• [Your objective] Would you return, word for word, the lines of the data below from the line with "Task: Open the Le plus récent sort dropdown" through the line with "Screen dimensions: 1277x624", and no others?

(Input data begins)

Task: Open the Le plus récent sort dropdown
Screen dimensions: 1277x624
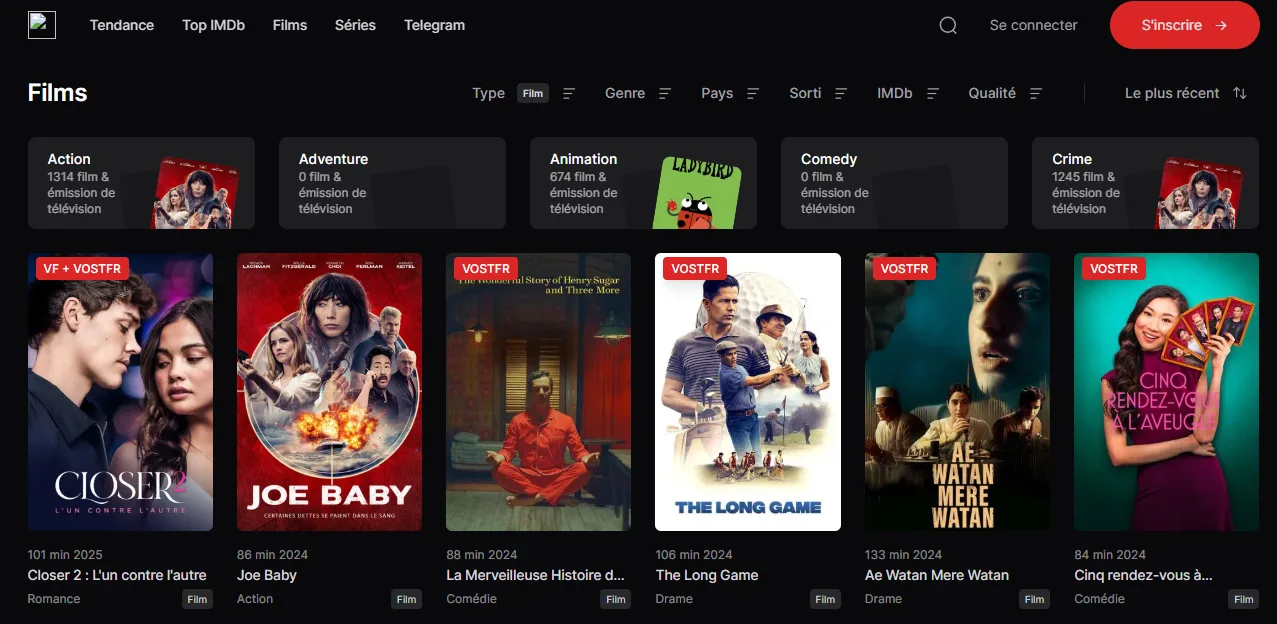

(Input data ends)
(Input data begins)

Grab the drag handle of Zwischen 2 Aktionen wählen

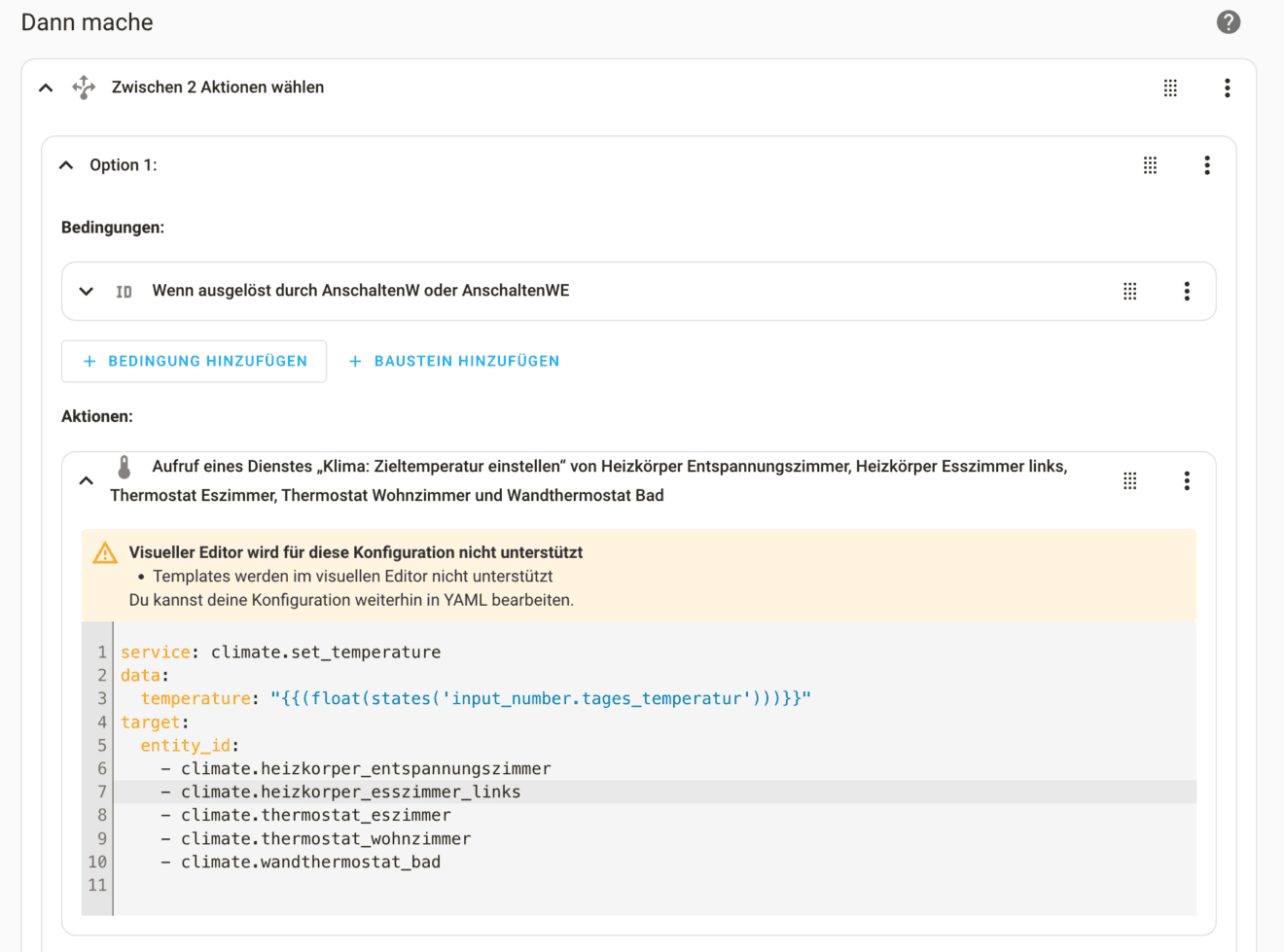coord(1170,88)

(Input data ends)
(Input data begins)

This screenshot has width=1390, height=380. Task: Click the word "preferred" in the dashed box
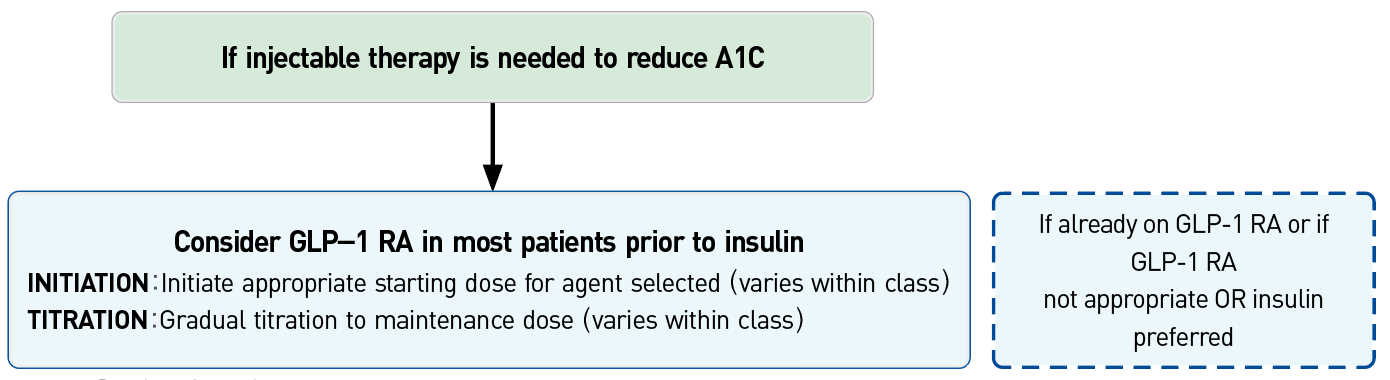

(Input data ends)

• [Your response]
Task: Open the Le plus récent sort dropdown
Screen dimensions: 1277x624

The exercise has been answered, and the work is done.